A Medicaid FAQ was issued stating that state Medicaid programs have broad authority to utilize telehealth within their Medicaid programs, including telehealth or telephonic consultations in place of typical face-to-face requirements when certain conditions are met. As a result, access to and reimbursement of telehealth varies by state. CMS encouraged states to use this flexibility to increase the use of telehealth and provided further guidance and clarification in relation to state coverage:

  • no federal approval is necessary for state Medicaid programs to reimburse providers for telehealth services in the same manner or at the same rate that states pay for face-to-face services
  • a state plan amendment would be necessary to accommodate any revisions to payment methodologies to account for telehealth costs

Regarding licensing, Vice President Mike Pence said an upcoming HHS regulation is forthcoming that would allow "all doctors and medical professionals to practice across state lines to meet the needs of hospitals that may arise in adjoining areas." To date, it has been up to states to waive those restrictions. For a list of licensure waivers by state from the Federation of State Medical Boards (FSMB), click here.

Commercial Payors

Several health plans have announced that they will make telehealth more widely available or offering telehealth services for free for a certain period. Some of the announcements have come from Aetna, Cigna and BlueShield BlueCross.

HIPAA Enforcement

On March 17, OCR issued guidance that loosens restrictions for healthcare professionals.

  • OCR will waive potential HIPAA penalties for good faith use of telehealth during the nationwide public health emergency due to COVID-19.
  • A covered healthcare professional that wants to use audio or video communication technology to provide telehealth to patients during the COVID-19 emergency can use any non-public-facing remote communication product that is available to communicate with patients and provide telehealth in good faith without the risk that OCR might impose penalties for noncompliance with the HIPAA rules.
  • This exercise of discretion applies to telehealth provided for any reason, not only the diagnosis and treatment of COVID-19-related health conditions.

OIG Enforcement

On March 17, the HHS Office of Inspector General (OIG) issued guidance that provides flexibility during this national emergency.
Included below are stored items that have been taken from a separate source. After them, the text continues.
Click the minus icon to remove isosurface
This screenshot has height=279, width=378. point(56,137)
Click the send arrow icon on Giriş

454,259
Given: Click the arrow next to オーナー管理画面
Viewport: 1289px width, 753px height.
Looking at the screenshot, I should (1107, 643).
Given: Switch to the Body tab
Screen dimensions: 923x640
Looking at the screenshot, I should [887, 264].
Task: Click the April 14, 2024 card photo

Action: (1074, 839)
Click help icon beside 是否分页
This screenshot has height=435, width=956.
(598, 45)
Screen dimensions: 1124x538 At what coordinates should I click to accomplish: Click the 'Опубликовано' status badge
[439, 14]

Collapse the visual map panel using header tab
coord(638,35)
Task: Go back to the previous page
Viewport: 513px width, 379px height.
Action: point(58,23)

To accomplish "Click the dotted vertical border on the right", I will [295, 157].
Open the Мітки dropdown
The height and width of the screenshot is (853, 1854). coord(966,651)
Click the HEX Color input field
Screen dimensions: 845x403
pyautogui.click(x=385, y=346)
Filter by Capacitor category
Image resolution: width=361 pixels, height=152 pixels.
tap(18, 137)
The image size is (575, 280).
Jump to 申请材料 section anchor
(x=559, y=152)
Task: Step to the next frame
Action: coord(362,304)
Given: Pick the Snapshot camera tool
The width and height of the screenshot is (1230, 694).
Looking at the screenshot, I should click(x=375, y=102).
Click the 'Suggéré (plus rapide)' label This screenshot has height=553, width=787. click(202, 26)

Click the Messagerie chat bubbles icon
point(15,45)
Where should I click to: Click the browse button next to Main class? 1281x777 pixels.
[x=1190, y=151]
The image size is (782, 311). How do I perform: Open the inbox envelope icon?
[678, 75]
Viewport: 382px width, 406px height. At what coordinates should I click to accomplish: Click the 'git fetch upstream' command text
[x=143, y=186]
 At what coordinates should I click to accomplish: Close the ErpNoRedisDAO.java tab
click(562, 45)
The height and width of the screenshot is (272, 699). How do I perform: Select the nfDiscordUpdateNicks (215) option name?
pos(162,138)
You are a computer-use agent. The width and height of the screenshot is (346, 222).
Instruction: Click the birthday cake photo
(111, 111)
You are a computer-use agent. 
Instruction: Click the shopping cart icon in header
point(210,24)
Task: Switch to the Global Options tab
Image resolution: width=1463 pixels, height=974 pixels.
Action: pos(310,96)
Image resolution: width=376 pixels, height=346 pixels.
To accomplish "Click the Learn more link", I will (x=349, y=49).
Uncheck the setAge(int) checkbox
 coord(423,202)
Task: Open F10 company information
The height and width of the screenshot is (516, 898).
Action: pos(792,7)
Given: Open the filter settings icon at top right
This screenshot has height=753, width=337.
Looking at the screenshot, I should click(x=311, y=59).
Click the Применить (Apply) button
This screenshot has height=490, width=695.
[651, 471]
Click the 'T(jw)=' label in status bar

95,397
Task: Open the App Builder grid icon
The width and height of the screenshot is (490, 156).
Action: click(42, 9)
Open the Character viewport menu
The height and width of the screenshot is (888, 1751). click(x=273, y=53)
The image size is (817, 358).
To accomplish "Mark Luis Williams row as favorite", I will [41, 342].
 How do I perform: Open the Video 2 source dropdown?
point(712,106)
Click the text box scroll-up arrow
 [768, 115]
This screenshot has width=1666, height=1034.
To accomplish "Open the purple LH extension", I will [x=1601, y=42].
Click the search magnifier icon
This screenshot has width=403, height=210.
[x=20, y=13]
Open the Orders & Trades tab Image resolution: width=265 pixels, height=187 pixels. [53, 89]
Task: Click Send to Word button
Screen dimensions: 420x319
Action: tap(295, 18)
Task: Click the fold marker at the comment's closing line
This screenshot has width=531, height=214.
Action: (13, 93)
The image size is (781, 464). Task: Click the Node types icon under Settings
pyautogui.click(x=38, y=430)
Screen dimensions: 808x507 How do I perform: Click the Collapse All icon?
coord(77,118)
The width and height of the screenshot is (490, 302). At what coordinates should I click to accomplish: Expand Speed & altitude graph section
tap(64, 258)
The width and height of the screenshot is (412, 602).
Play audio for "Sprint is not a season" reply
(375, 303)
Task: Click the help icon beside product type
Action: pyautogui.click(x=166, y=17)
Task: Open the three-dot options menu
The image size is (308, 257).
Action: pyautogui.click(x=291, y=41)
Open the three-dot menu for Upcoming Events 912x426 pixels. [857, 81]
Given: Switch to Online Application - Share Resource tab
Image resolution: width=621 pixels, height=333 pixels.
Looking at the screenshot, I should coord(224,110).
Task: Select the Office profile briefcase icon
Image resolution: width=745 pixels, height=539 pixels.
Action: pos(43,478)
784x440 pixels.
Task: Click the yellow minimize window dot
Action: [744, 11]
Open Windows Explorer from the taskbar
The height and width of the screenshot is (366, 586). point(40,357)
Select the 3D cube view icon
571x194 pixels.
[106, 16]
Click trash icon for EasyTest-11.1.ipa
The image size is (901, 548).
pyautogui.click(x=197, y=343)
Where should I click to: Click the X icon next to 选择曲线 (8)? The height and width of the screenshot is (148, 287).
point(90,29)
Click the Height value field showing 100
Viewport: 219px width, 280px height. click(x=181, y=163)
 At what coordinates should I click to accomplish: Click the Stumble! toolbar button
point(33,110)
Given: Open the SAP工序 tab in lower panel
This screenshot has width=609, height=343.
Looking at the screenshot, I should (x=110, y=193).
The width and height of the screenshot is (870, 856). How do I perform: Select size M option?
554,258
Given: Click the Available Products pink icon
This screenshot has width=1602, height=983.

Specifically, physicians and other practitioners will not be subject to administrative sanctions for reducing or waiving any cost-sharing obligations federal healthcare program beneficiaries may owe for telehealth services furnished during the national emergency.

DEA Enforcement

The Drug Enforcement Administration (DEA) released guidance allowing DEA-registered providers to issue prescriptions for controlled substances to patients for whom they have not conducted an in-person medical evaluation, provided all of the following conditions are met:

  • the prescription is issued for a legitimate medical purpose by a provider acting in the usual course of her professional practice
  • the telehealth communication is conducted using an audio-visual, real-time, two-way interactive communication system
  • the provider acts under applicable federal and state law

The provider may issue a prescription electronically (for schedules II-V) or by calling in an emergency schedule II-V prescription to the pharmacy.

Resources

  • CMS has released FAQs outlining the new Medicare telehealth waiver.
  • CMS released Medicaid fee-for-service telehealth guidance.
  • OCR released a Notification of Enforcement Discretion for telehealth remote communications during the COVID-19 nationwide public health emergency.
  • OCR also released guidance on HIPAA.
  • The DEA released a clarification noting that healthcare professionals can now prescribe a controlled substance to a patient using telehealth technology.
  • A list of Licensure Waivers from the Federation of State Medical Boards (FSMB)
  • American Medical Association (AMA) Guide on Coding and Payment

DISCLAIMER: Because of the generality of this update, the information provided herein may not be applicable in all situations and should not be acted upon without specific legal advice based on particular situations.